Supplied passage |

Thursday, June 12, 2014

Non-Traditional Homes...

Now this, this is a great idea.

Hidden Deep Inside the Oregon Woods Is a Boeing 727 — and It Wasn’t Parked There by Accident
It’s something you wouldn’t expect to find hidden deep inside the Oregon woods. Yet, that’s where this Boeing 727 is parked — and there’s a perfectly legitimate reason why.

For Bruce Campbell, it’s home. The 64-year-old told TheBlaze Monday he’s been living in the retired aircraft for years now.

“It’s genesis was sort of a slowly developing element,” he explained. “As a kid I saw videos of aircraft boneyards on TV and the concept sank in early in life and that just slowly evolved into use of a retired aircraft for a home.”
I mean, take a look at this:



Now, one thing missing from the article was the cost. Not just of the plane itself, but of getting it to that particular spot. I would imagine that the plane itself wasn't horrifically expensive, but it must have cost quite a bit of coin to get it to the destination.

I've always had a fascination with non-traditional homes. I dated a girl who lived in an honest-to-goodness log cabin her father built. A good friend of mine growing up had a neighbor with a geodesic dome house. One of my favorite stories growing up was of a couple that moved to Alaska and built their own timber home and lived there for several years.

But an airplane? Man, that's cool...

From an engineering standpoint, it's genius. Airplanes are built to be very watertight, to survive weather and wind extremes that would destroy a traditional home. As for space, for a single person there's simply tons of room - it's about 150 feet long (although not all of that is actual living space, as that dimension goes all the way to the tail) and 12 feet wide. Call it 100 feet by 12, and you've got six good sized rooms. Granted, they're all nose-to-nose...

It'd be neat to design something like that, that's for sure.

That is all.

11 comments:

Mopar said...

If It's the one I remember reading about like 10yrs ago, while the transportation costs were huge, the owner offset a lot of it by selling off as salvage all the mechanicals and stuff he didnt need.

Mopar said...

Yup, it's the guy I remember. Here's his website, which doesn't appear to have been updated since 2006, but plenty of info to waste a few hours of time. http://www.airplanehome.com

phred said...

First reaction was Bruce Campbell! It's not the Bruce Campbell that i was hoping, but that would be awesome.

Dave H said...

"Call it 100 feet by 12, and you've got six good sized rooms."

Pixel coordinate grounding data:
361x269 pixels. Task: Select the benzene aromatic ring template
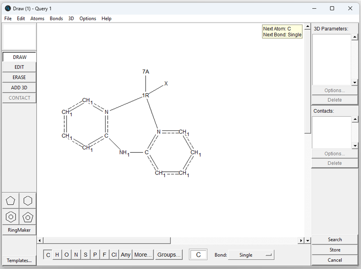tap(11, 217)
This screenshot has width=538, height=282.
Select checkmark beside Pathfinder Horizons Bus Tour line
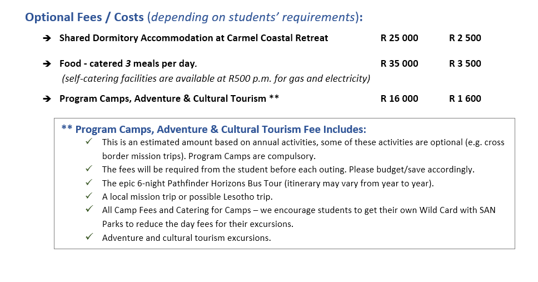[89, 182]
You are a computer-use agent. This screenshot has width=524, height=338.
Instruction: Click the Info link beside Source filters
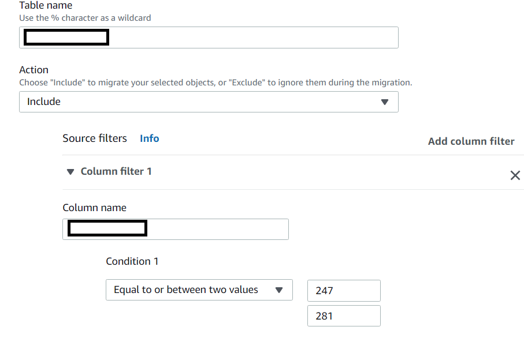click(x=149, y=138)
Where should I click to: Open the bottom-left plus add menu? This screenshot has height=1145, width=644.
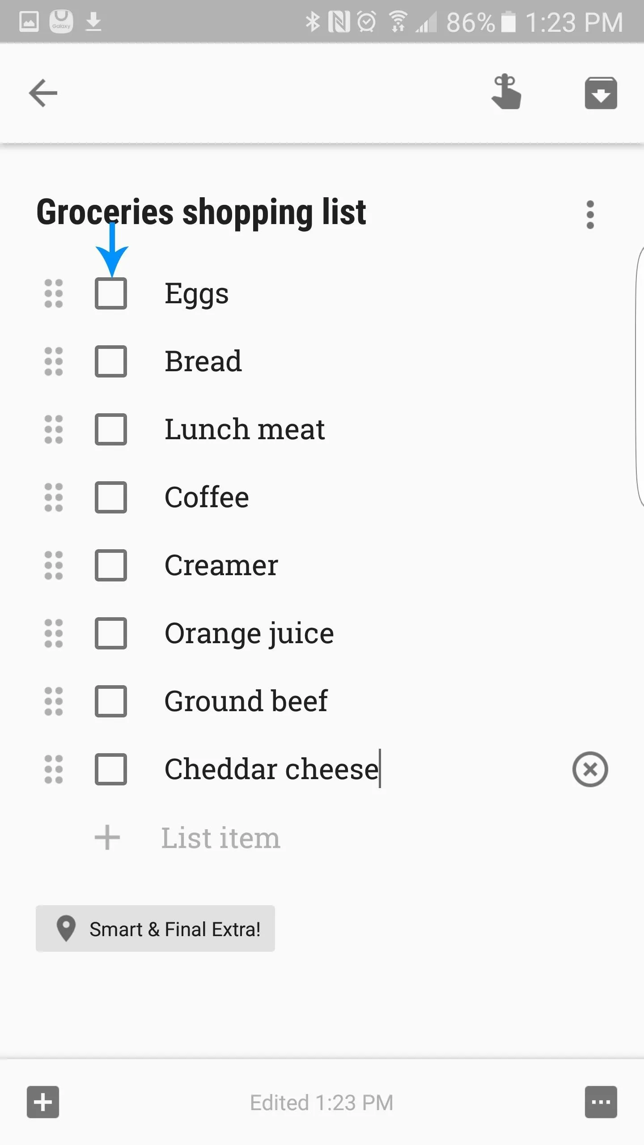tap(43, 1102)
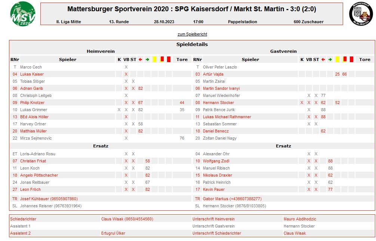Click the away team green substitution-in arrow icon
The image size is (376, 241).
330,60
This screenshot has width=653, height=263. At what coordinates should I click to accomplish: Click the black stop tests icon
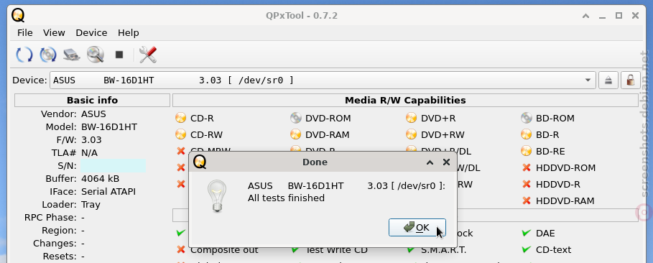[x=119, y=55]
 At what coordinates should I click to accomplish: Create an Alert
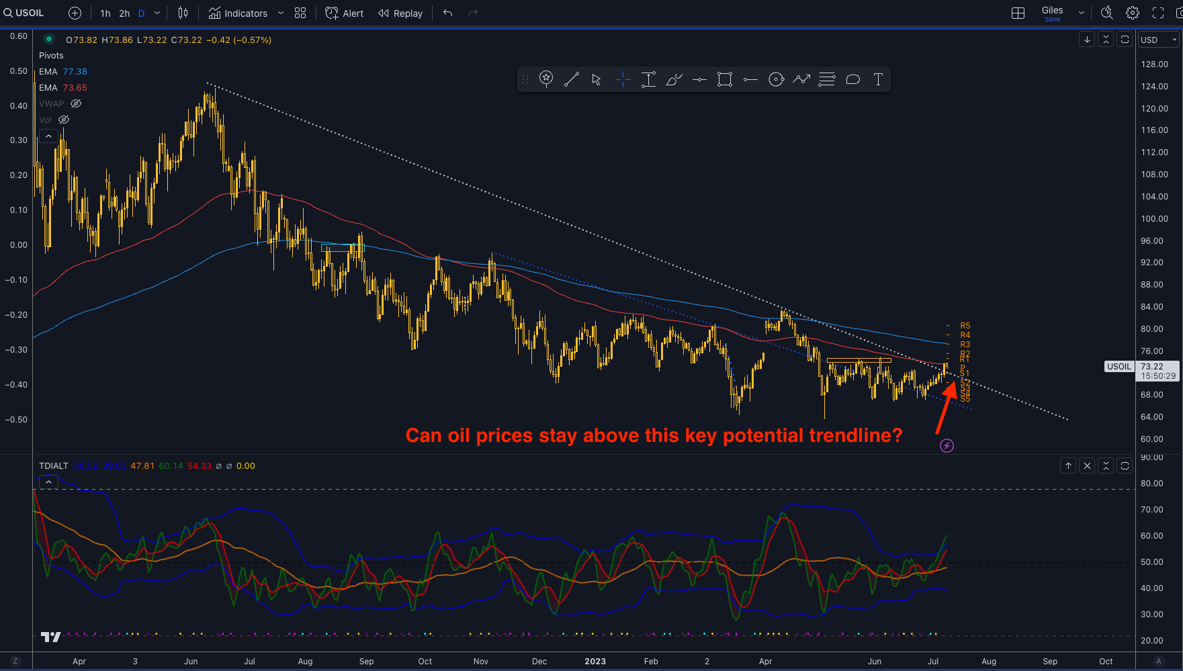(x=344, y=13)
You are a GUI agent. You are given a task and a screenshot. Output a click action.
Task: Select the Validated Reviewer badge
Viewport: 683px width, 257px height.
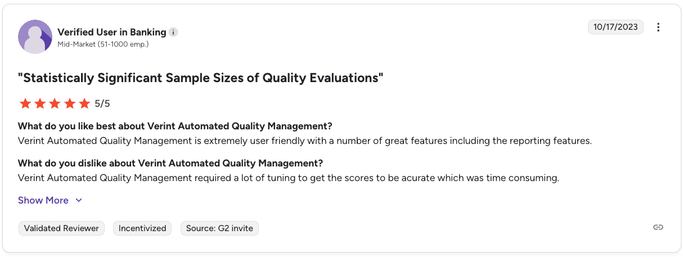pos(61,228)
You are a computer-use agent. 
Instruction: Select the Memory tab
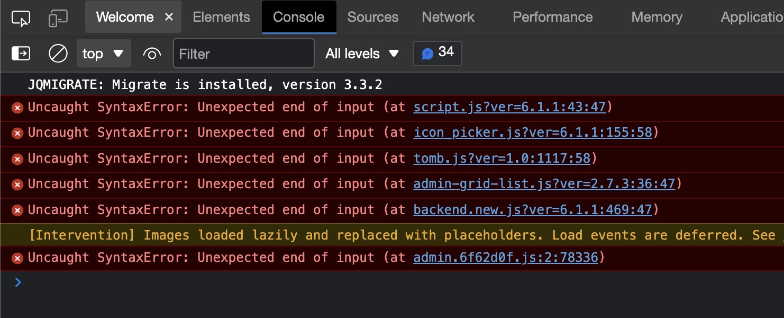[x=657, y=17]
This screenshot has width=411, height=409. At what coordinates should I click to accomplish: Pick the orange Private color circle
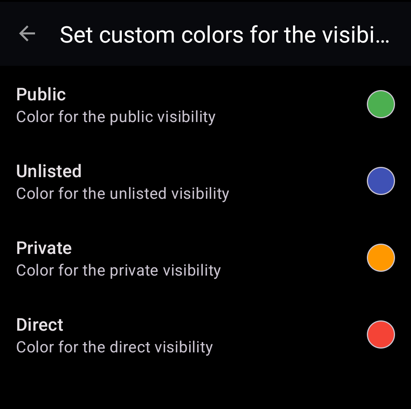[381, 258]
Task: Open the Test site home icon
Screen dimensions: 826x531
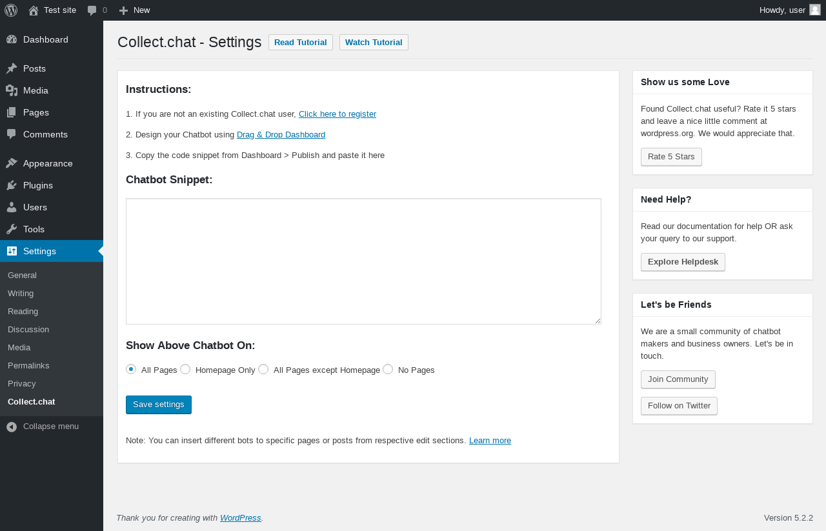Action: [x=34, y=10]
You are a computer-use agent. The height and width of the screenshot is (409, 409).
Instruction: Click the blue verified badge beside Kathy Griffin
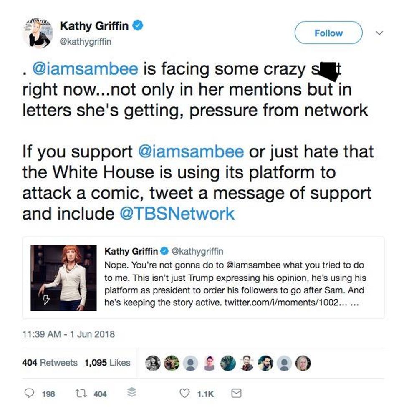139,26
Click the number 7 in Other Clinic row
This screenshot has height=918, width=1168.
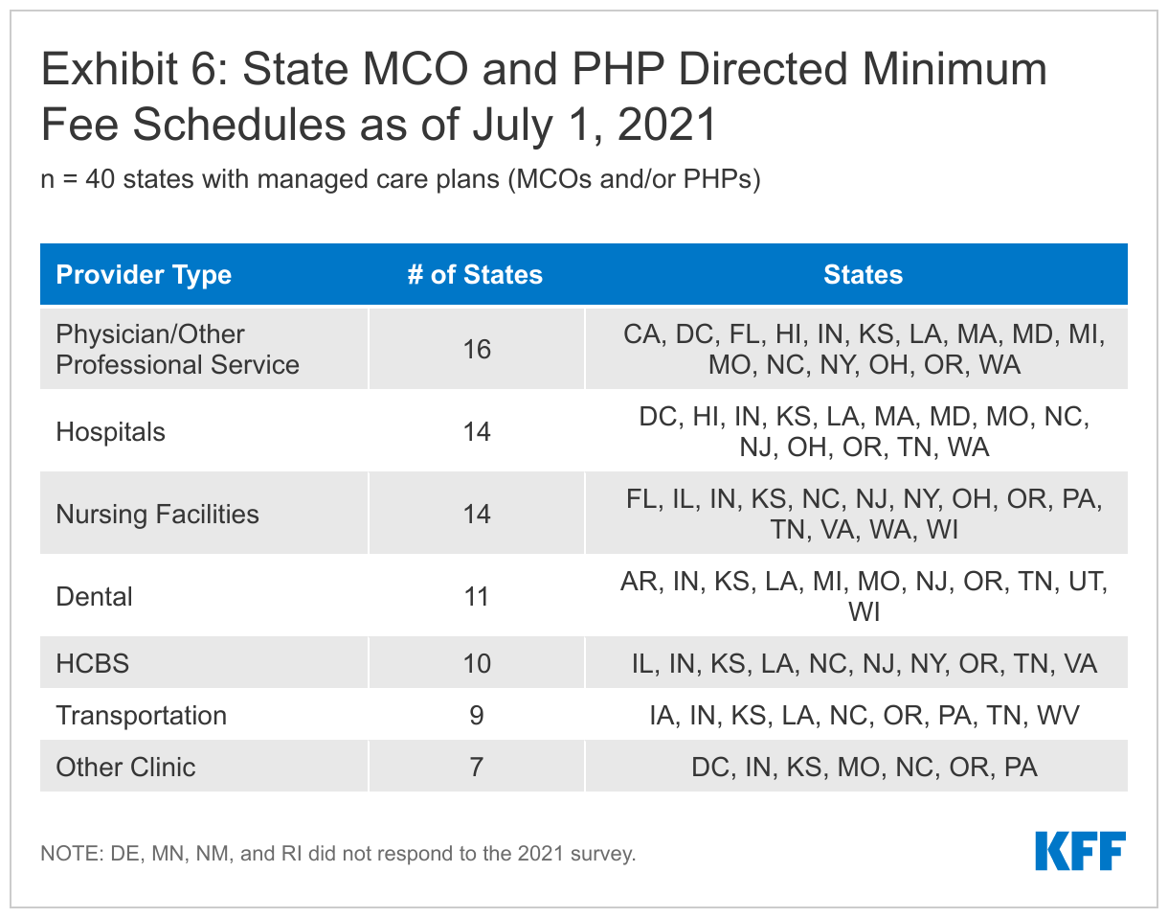point(476,767)
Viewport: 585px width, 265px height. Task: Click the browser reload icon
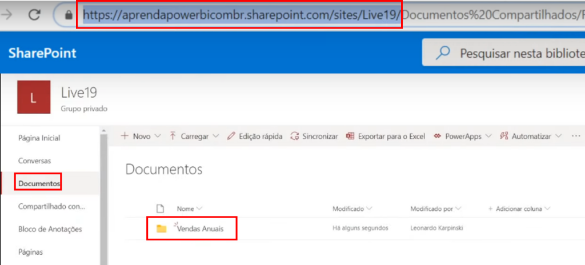tap(34, 15)
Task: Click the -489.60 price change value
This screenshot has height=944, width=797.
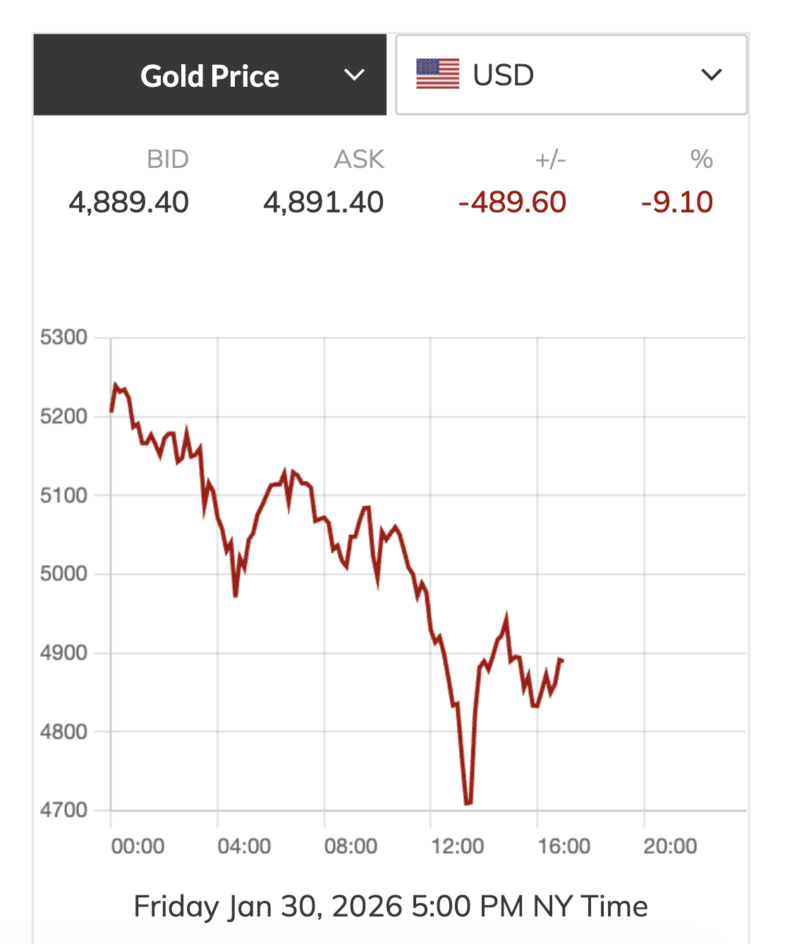Action: [x=513, y=202]
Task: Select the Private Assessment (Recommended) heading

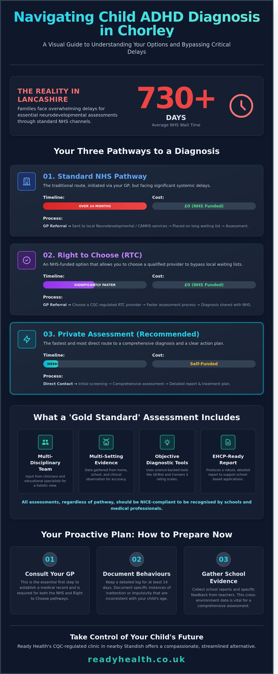Action: [x=121, y=334]
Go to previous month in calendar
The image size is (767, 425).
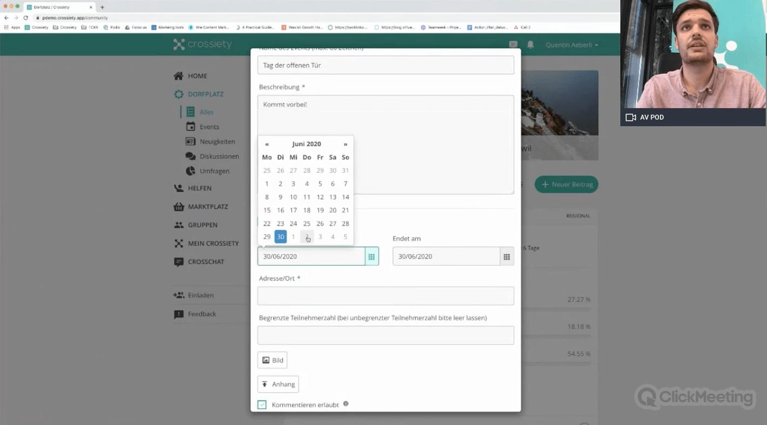tap(267, 144)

Work to be completed | Rewrite the blog post about the airplane home, starting with "Hidden Deep Inside the Oregon Woods Is" and going on through "legitimate reason why.". Change "Boeing 727" to "Boeing 707".

Task solution |
Hidden Deep Inside the Oregon Woods Is a Boeing 707 — and It Wasn’t Parked There by Accident
It’s something you wouldn’t expect to find hidden deep inside the Oregon woods. Yet, that’s where this Boeing 707 is parked — and there’s a perfectly legitimate reason why.